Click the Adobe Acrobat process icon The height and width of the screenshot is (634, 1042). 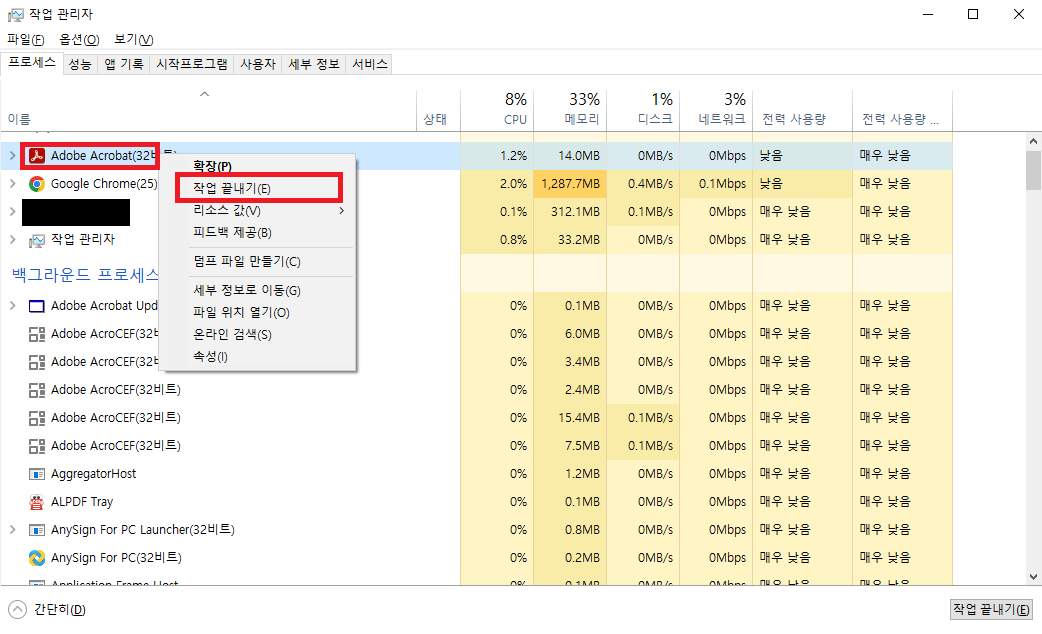click(x=37, y=156)
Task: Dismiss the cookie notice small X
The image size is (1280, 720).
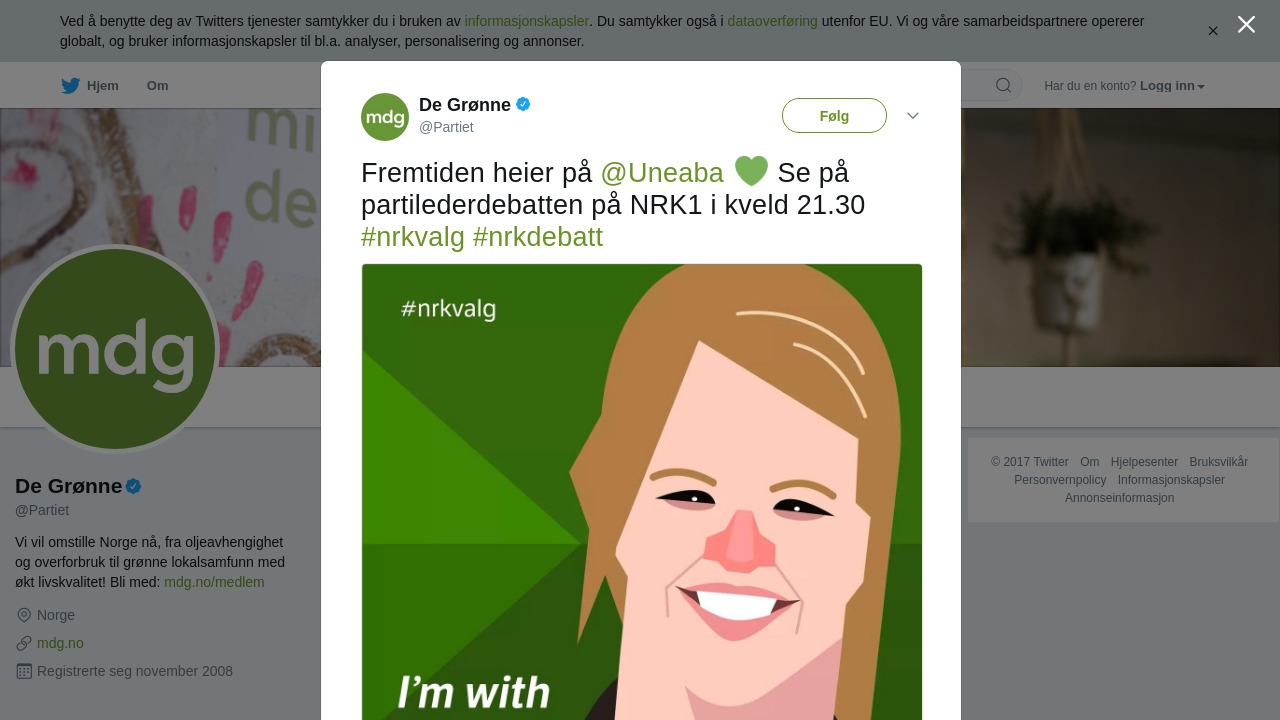Action: click(1213, 31)
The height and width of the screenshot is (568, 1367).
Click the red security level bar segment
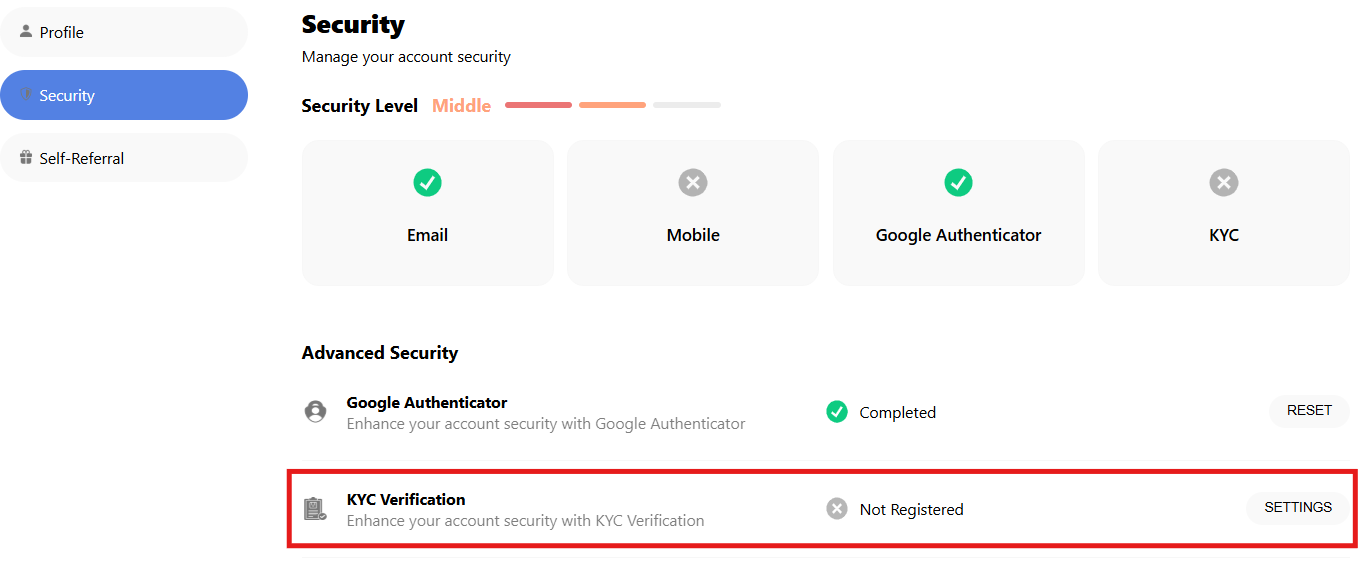pos(538,105)
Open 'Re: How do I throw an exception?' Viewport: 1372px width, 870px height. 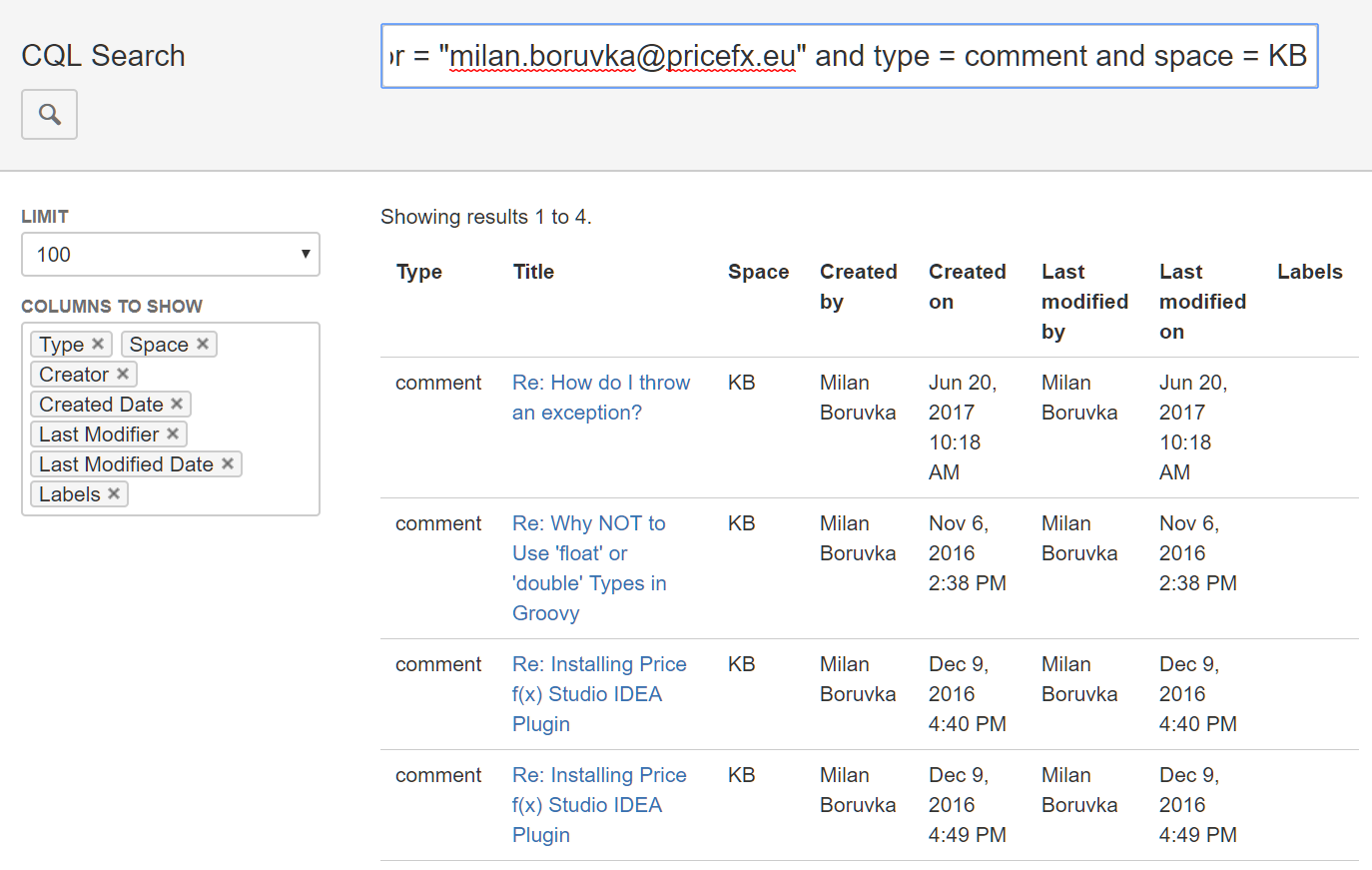(600, 397)
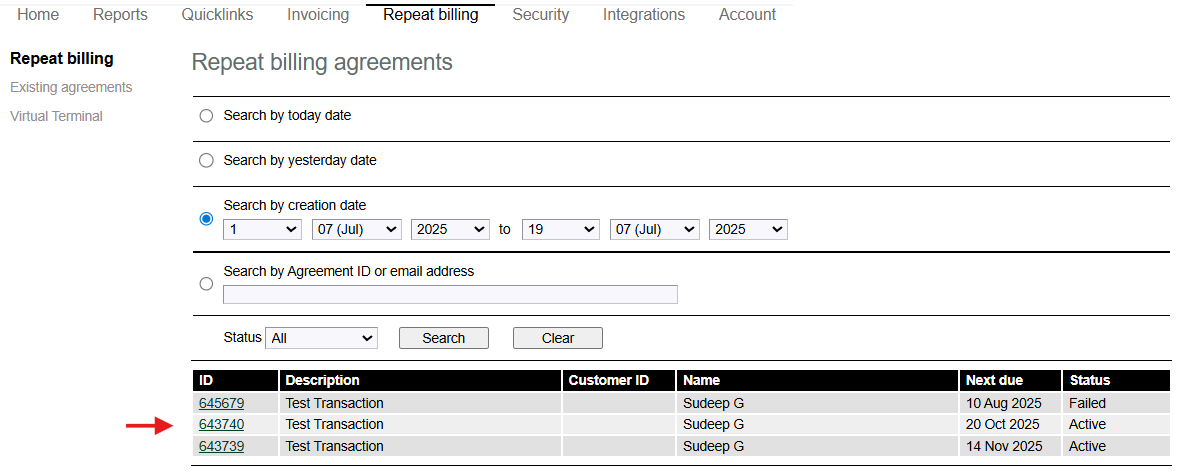The height and width of the screenshot is (473, 1182).
Task: Click the Agreement ID or email field
Action: [450, 295]
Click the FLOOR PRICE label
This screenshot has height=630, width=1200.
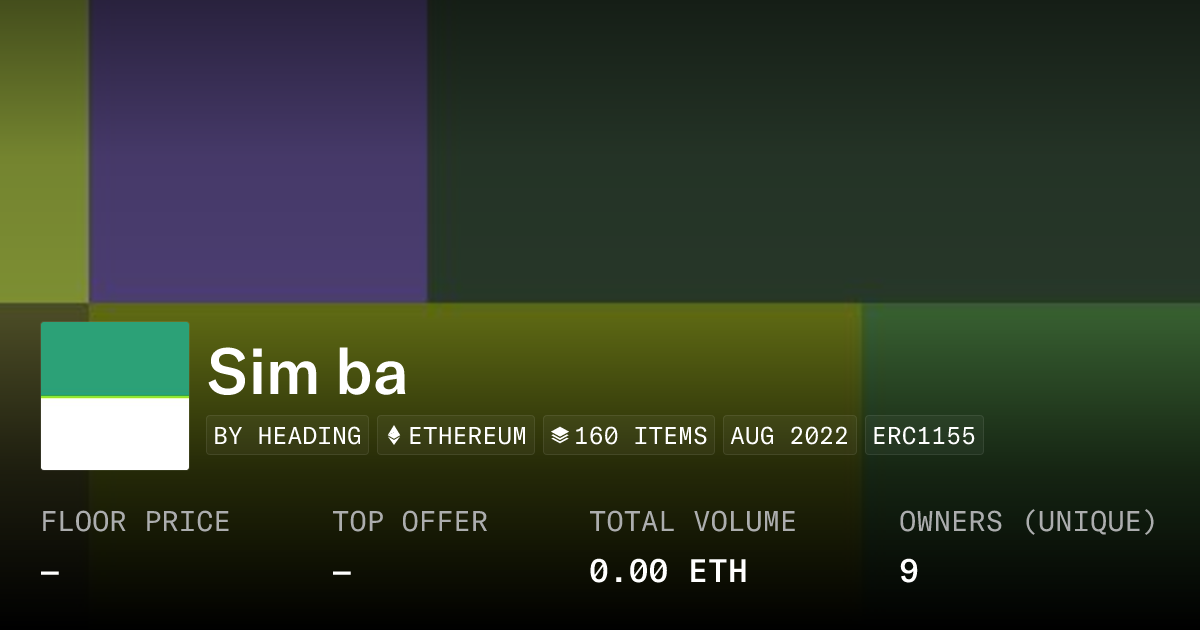coord(135,522)
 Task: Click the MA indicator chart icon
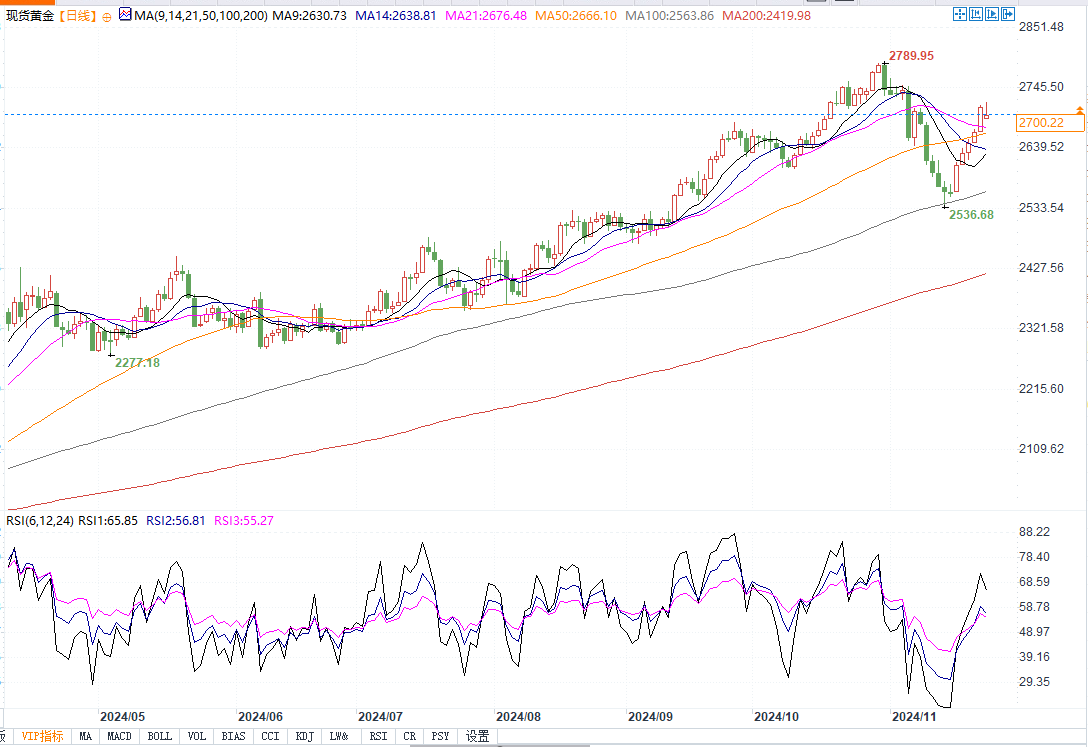(x=125, y=15)
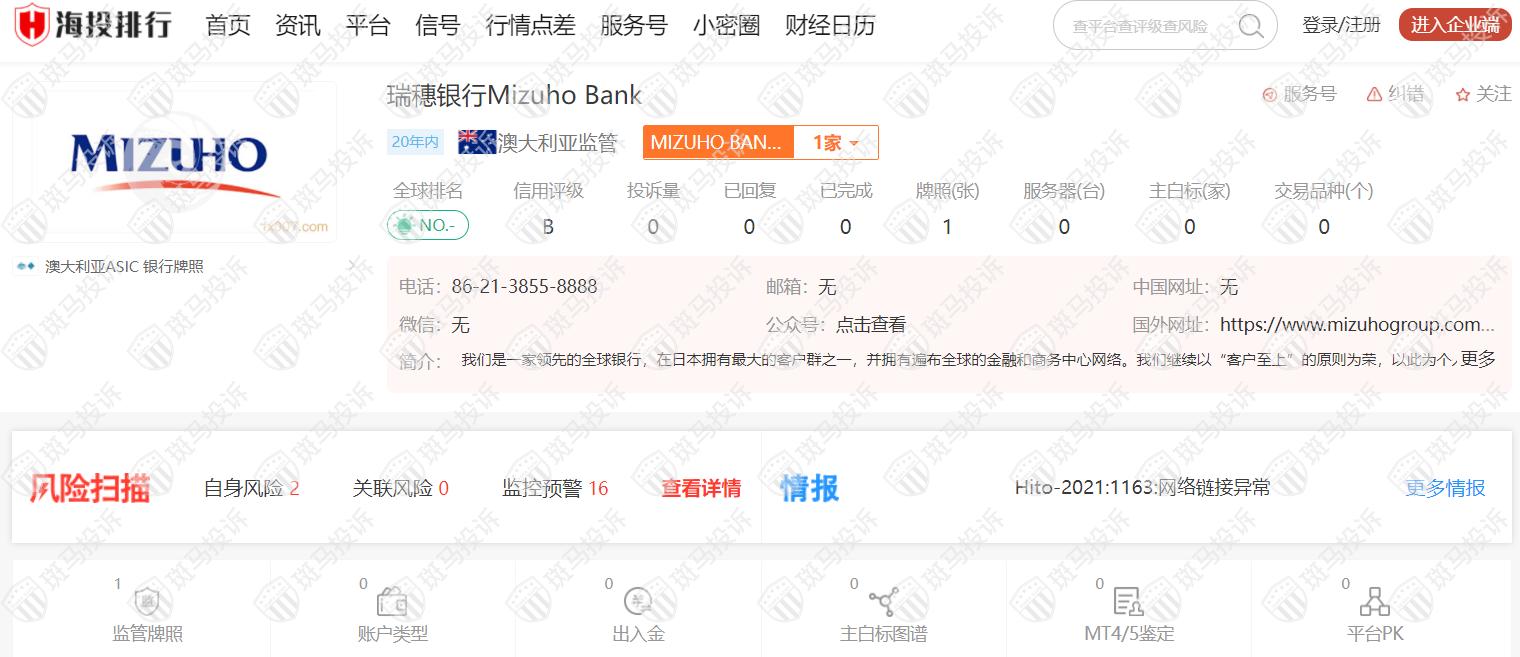1520x657 pixels.
Task: Expand the 1家 entity dropdown
Action: pos(836,143)
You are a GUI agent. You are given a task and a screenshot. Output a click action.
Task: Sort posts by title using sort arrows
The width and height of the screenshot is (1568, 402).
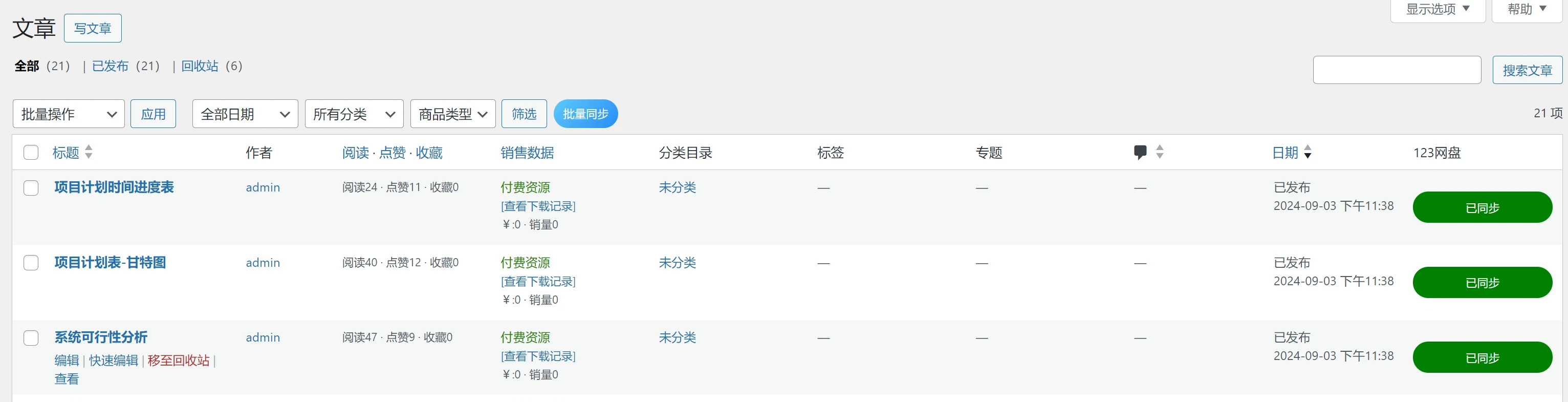pos(89,152)
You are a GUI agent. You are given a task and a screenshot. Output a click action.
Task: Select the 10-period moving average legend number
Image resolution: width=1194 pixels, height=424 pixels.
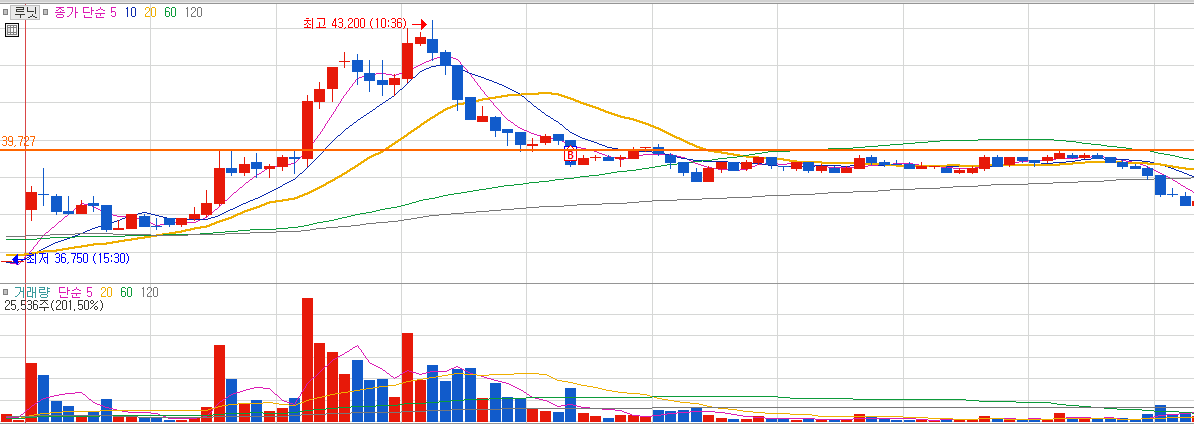[129, 12]
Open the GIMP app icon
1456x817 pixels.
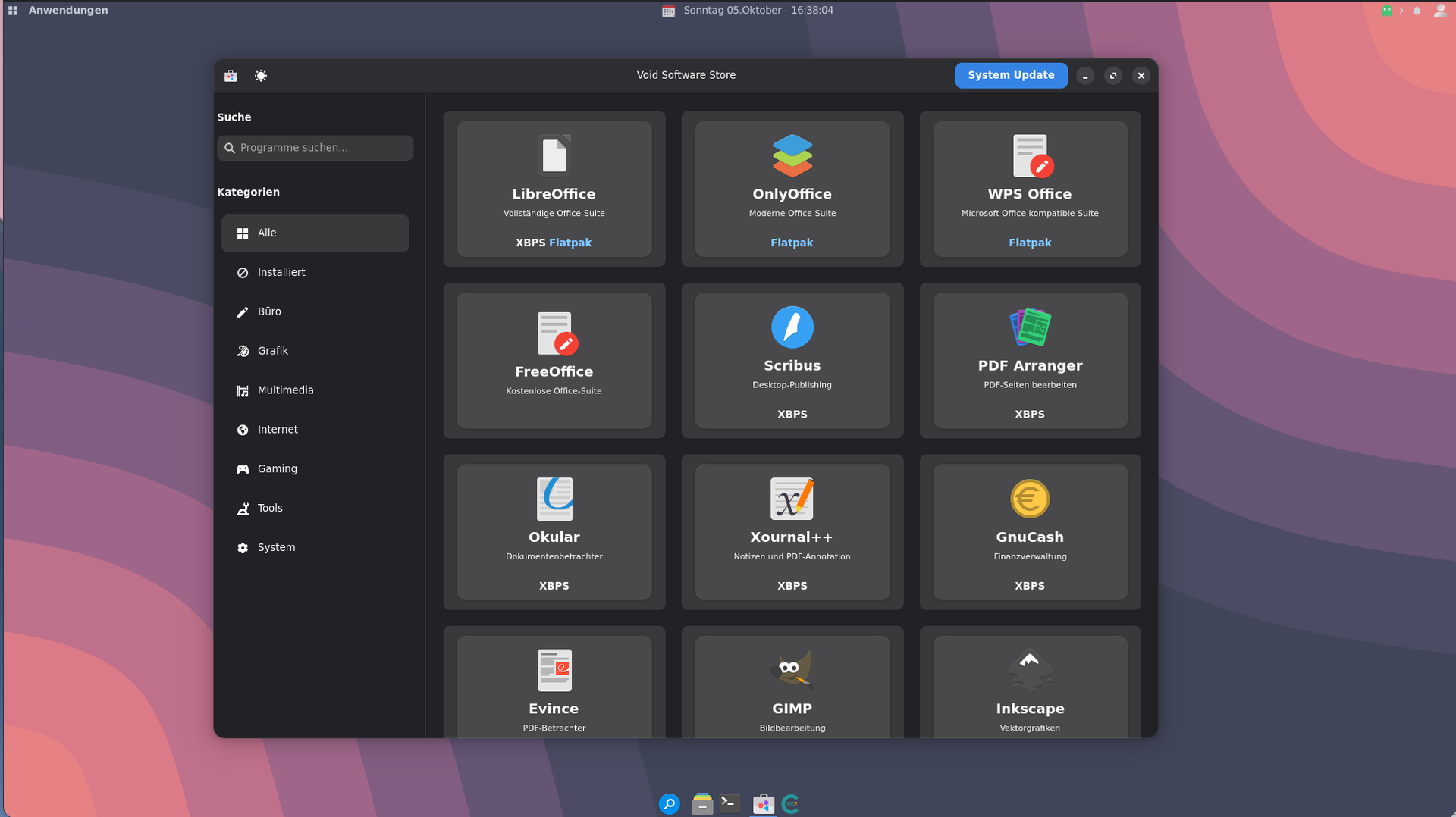(792, 670)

────────────────────────────────────────

> [Directions]: Return only the lines from the one containing "The width and" through the last line of the entries above, exactly as written and without pictures.

> [Solution for this exercise]:
The width and height of the screenshot is (1568, 402).
pos(89,152)
You are a GUI agent. You are given a task and a screenshot. Output a click action.
Task: Select the 10-period moving average legend number
Image resolution: width=1194 pixels, height=424 pixels.
[129, 12]
Open the GIMP app icon
1456x817 pixels.
(792, 670)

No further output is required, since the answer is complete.